In this article I’d like to look forward to the coming year in IT. Current indications are that 2014 will build on 2013 and show continued overall growth for the IT industry.
Thanks to the NSA and GCHQ, (coupled with ongoing allegations against the Chinese), security, corporate privacy and encryption have moved swiftly up the corporate agenda. Identity management, which has often been seen as a ‘nice to have’, will become even more of a ‘must have.’
For many years, wireless security was an afterthought to wireless deployment. However, in 2014, with the ratification of multi GBPS 802.11ac, wireless security will become ever more important as organisations move from wired networks to wireless ones.
As one example, the majority of wireless access point deployments in SMEs are connected to the trusted network, effectively bypassing the gateway security controls and policies. This isn’t sustainable, as wireless becomes the core of the network. There will be a rise in the deployment of both 802.11ac wireless and associated access point security.
With the exponential growth of smartphones, and their expanding use as essential business and personal tools, organisations are facing up to the necessity to protect them. Smartphone security has at last reached the radar, and sales will grow strongly in 2014.
- Mobility & Convergence
The rapid growth of mobility and the increase in numbers of mobile devices will carry on during 2014. This increase will go hand in hand with further growth in convergence, with all the associated threats and benefits.
As the number of mobile devices multiplies, managing them will be ever more crucial. MDM solutions will see further growth. Relevant MDM features will include – ensuring that usage complies with company security policies; allocating access rights; managing configuration; updating policies; dealing with data leakage issues; and dealing with lost or stolen devices.
802.11ac, the new wireless standard, is scheduled for full IEEE certification in February 2014. It will deliver 1Gbps throughput initially, rising over time (and with enhancements) up to 7Gbps.
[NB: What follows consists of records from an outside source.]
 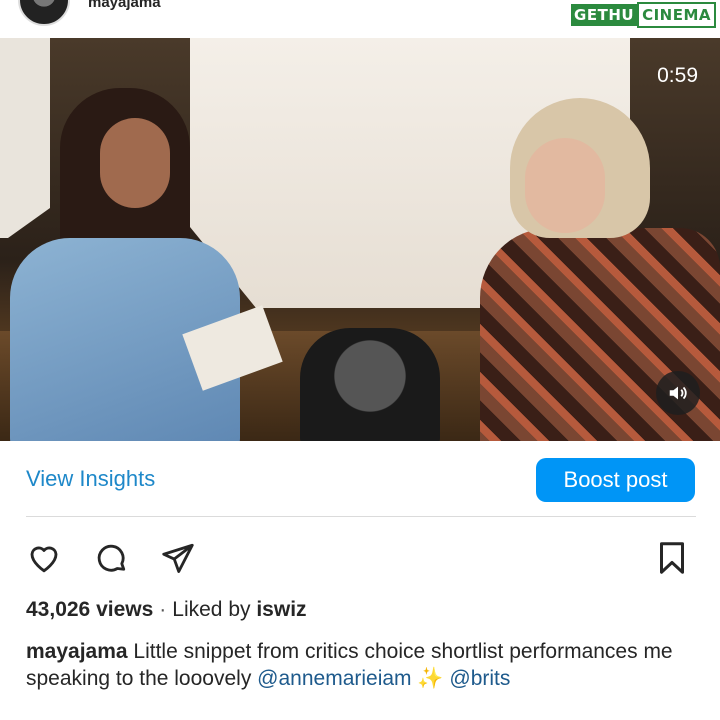 I want to click on liked-by-user: iswiz, so click(x=281, y=610).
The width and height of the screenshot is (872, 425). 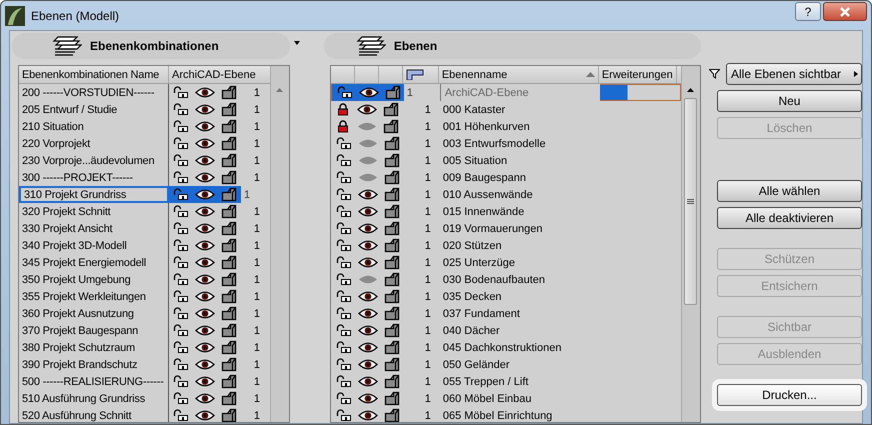 I want to click on action-button: Neu, so click(x=789, y=101).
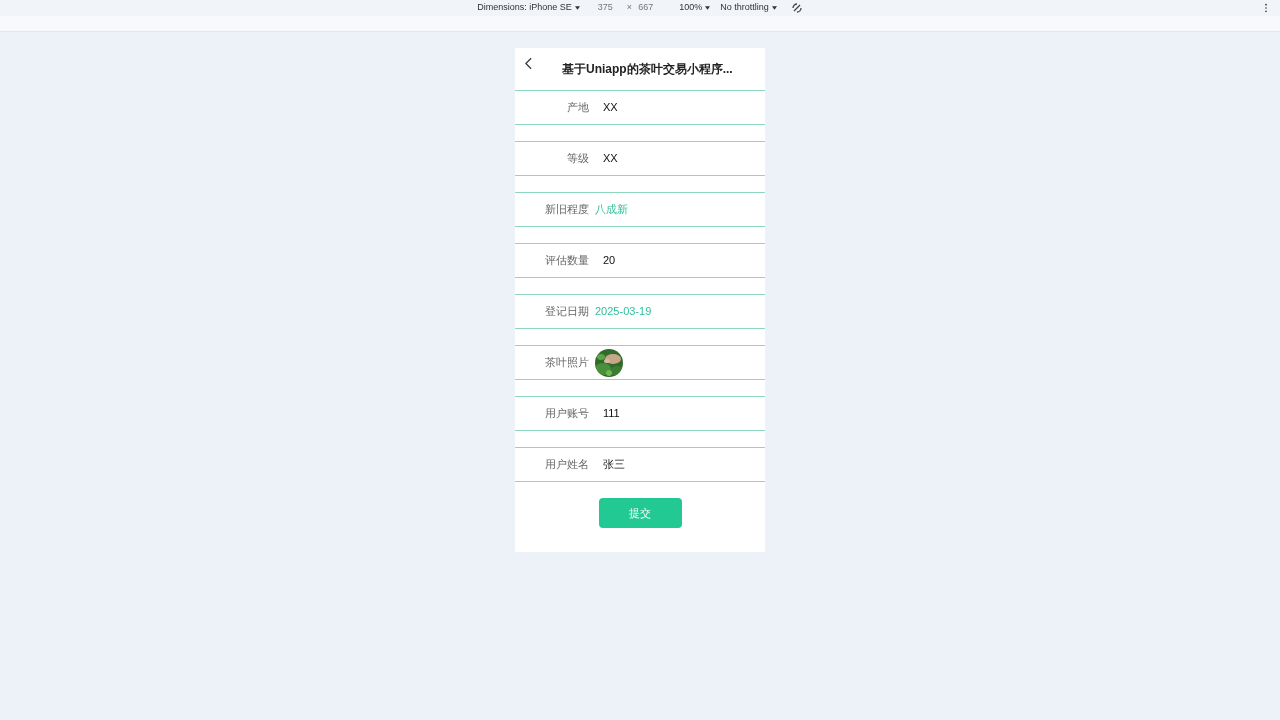 The image size is (1280, 720). Describe the element at coordinates (796, 8) in the screenshot. I see `rotate-icon` at that location.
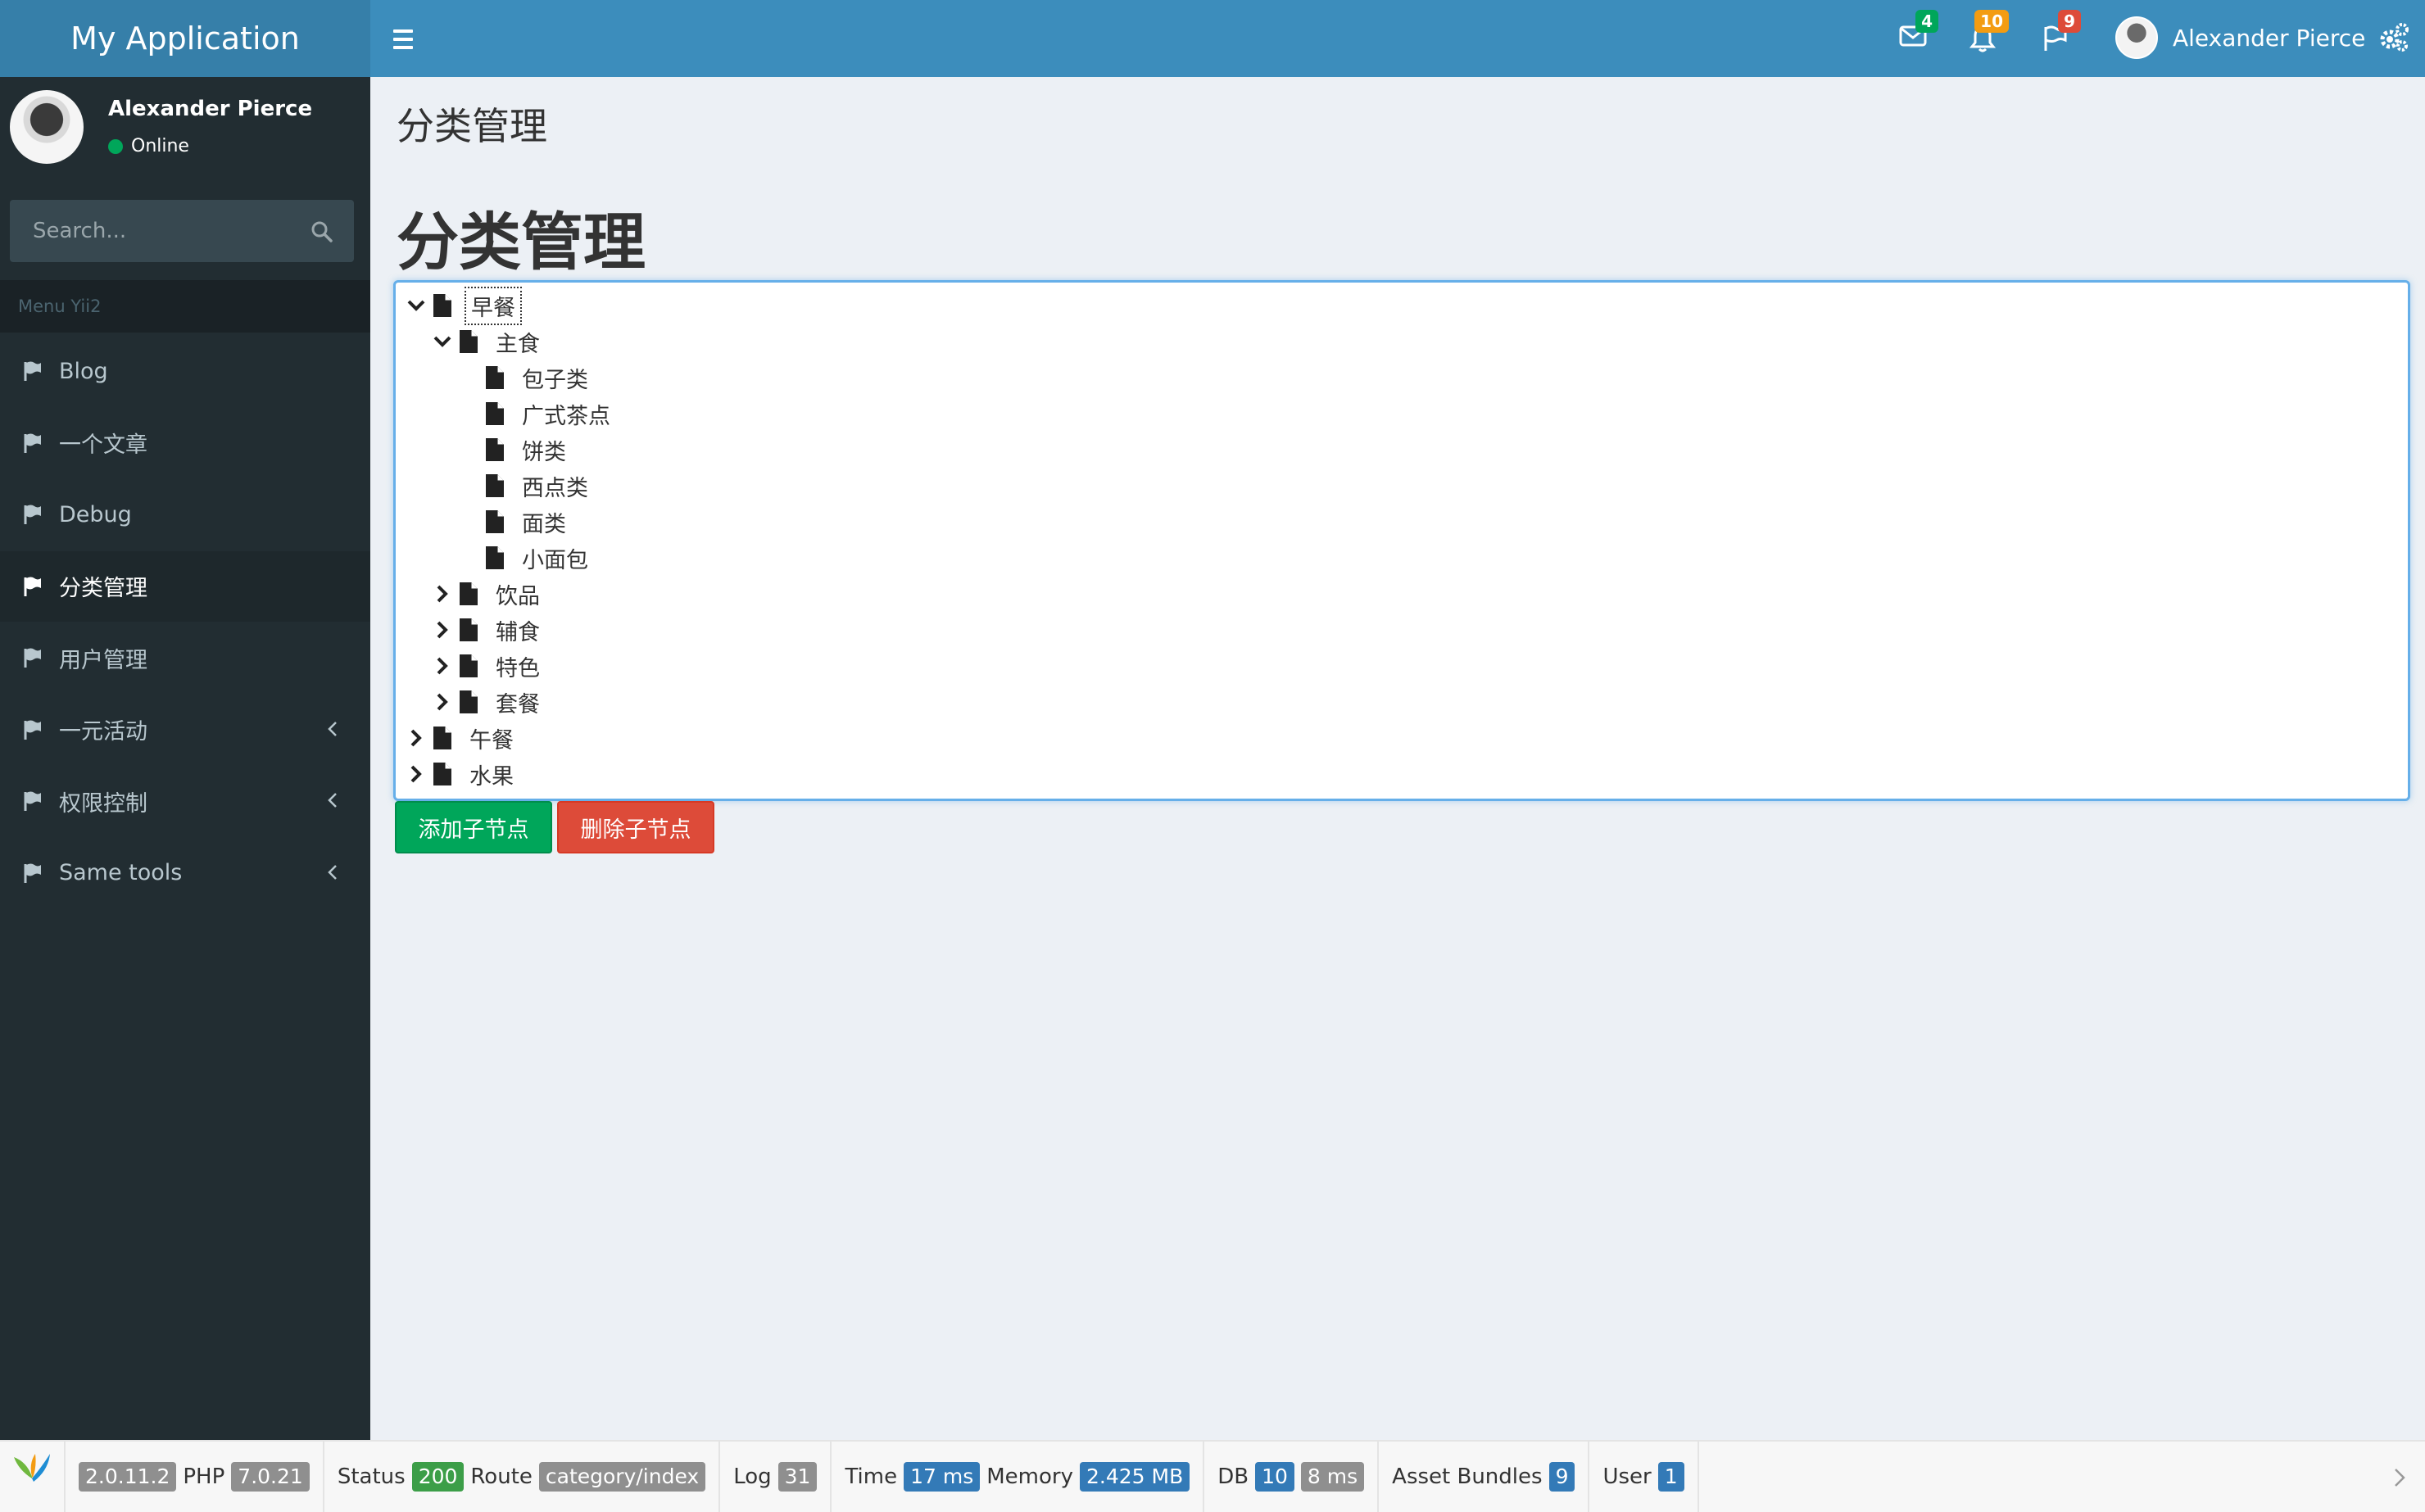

The shift from older 2.4GHz mobile devices to faster (but shorter range) 5GHz devices will directly lead to a significant proliferation of access points, with an associated rise in cabling, service and configuration activities.
IPV6 will make an increasing impact in enterprise organisations, as infrastructure upgrades create greater corporate IPV6 awareness and increased connectivity to IPv6 customers and suppliers. IPv6 has a number of key mobility and roaming attributes, including the “home address” concept, which will raise some interesting challenges. Infrastructure, security and services around IPv6 will grow in 2014. IPv6 has greater security capabilities, however, during the extended migration period from IPv4 to IPv6, major security holes are created.
- Big Data
The rise in data volumes has changed the computing environment for many organisations, with challenges created in managing and reporting on the increasing amount of data, as well as dealing with the growing risk of data loss. 2014 will see data volumes continuing to grow, with a rise in sales of solutions which protect and manage these large amounts of data.
- Visibility Reporting & Remediation Systems
With multiple threats, organisations have deployed multiple security solutions and lost sight of what’s actually happening on the threat front. Consolidation to single suppliers will continue, but alongside that, deployment of reporting across multiple vendors will grow strongly.
Solutions which offer easy and quick visibility into what is happening, and has happened on networks, will rise in popularity. However visibility has proved to be insufficient and there will be increased momentum in systems that can not only report, but also remediate.
- Cloud Services
Growth in cloud systems and SaaS will continue, particularly for utility services and amongst early adopters. The two key challenges to growth include privacy concerns and security. Solutions that address these issues are beginning to increase at a faster rate than the market.